** Opening Records provided block **

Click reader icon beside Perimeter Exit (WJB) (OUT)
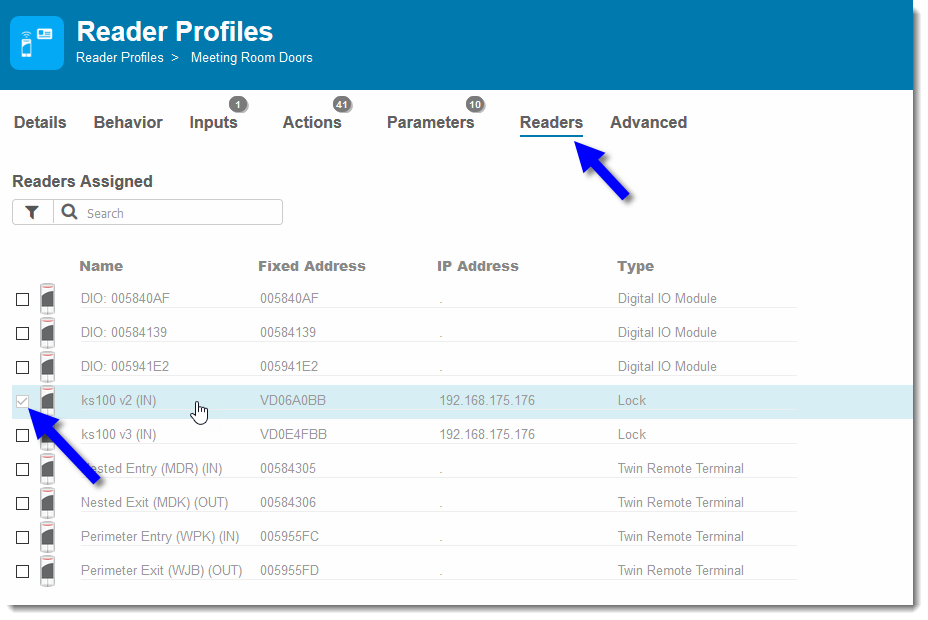(47, 571)
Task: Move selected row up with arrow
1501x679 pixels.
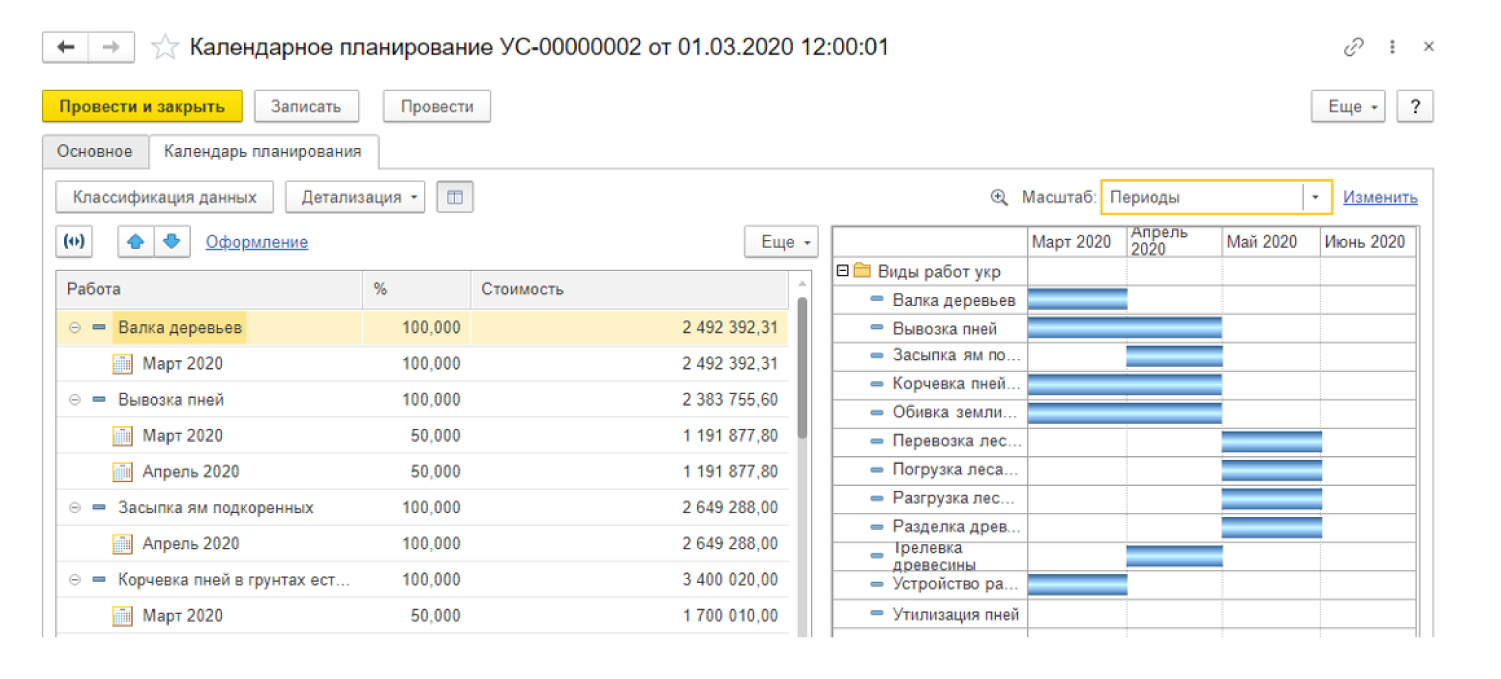Action: 136,241
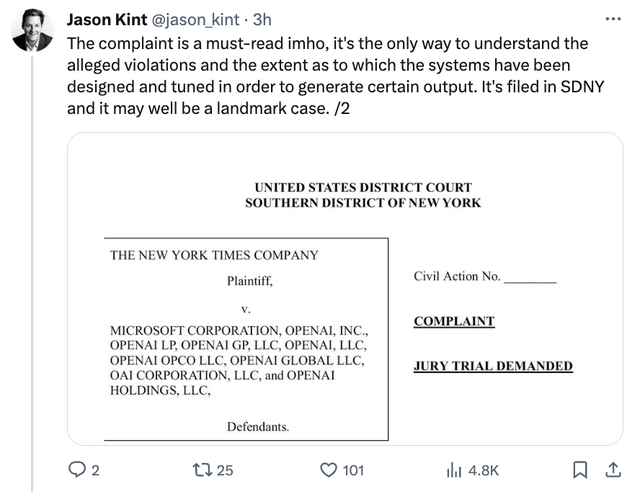This screenshot has width=640, height=492.
Task: Click the 4.8K views count
Action: coord(482,470)
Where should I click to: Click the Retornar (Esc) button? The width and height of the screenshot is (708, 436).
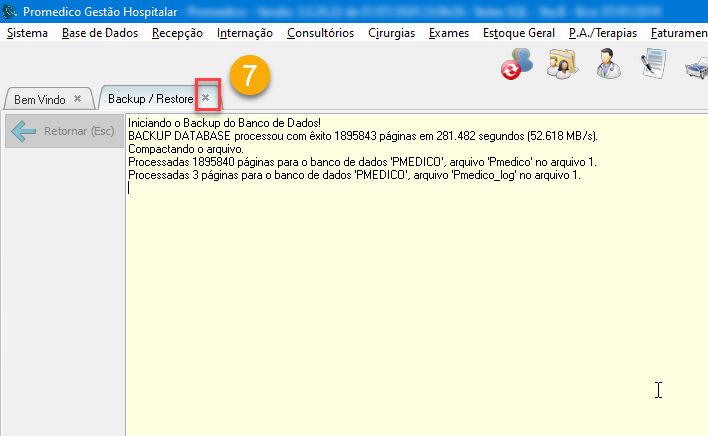coord(63,131)
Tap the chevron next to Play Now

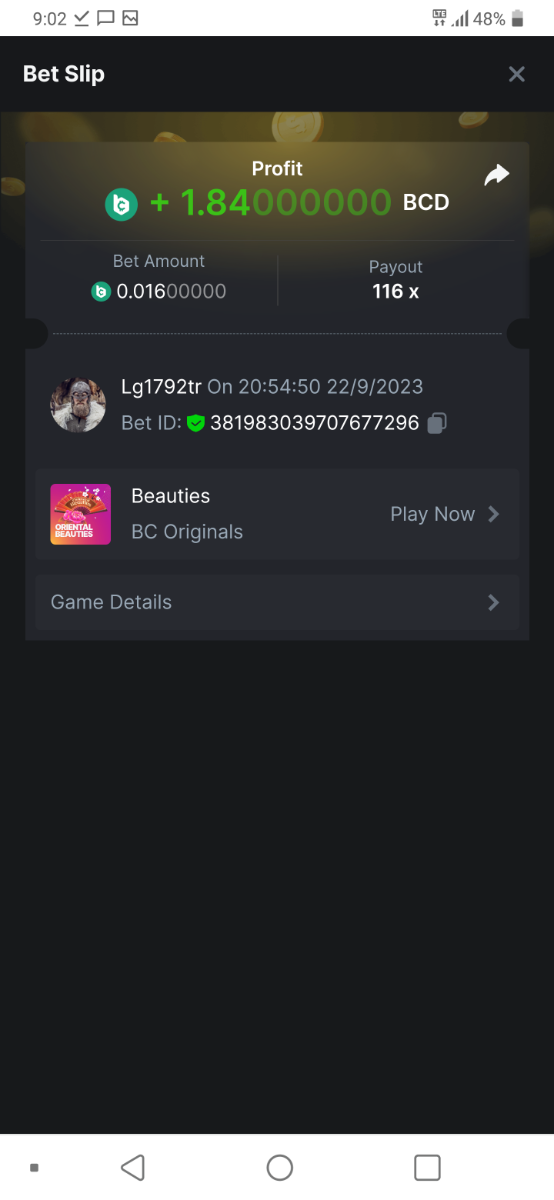(x=493, y=514)
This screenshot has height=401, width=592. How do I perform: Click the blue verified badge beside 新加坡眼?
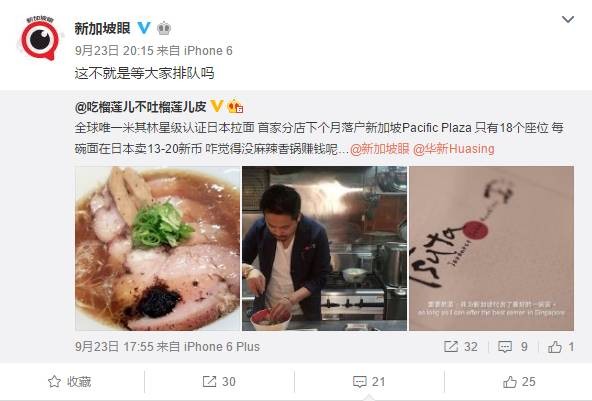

** Closing Records provided block **

Activity: All of the material above should be copied exactly, minus the pictures.

Solution to this problem:
Click reader icon beside Perimeter Exit (WJB) (OUT)
(47, 571)
Task: Move selected row up with arrow
1501x679 pixels.
Action: 136,241
This screenshot has width=640, height=492.
Task: Click the 4.8K views count
Action: coord(482,470)
Where should I click to: Click the Retornar (Esc) button? The width and height of the screenshot is (708, 436).
coord(63,131)
Tap the chevron next to Play Now

(x=493, y=514)
This screenshot has height=401, width=592. How do I perform: Click the blue verified badge beside 新加坡眼?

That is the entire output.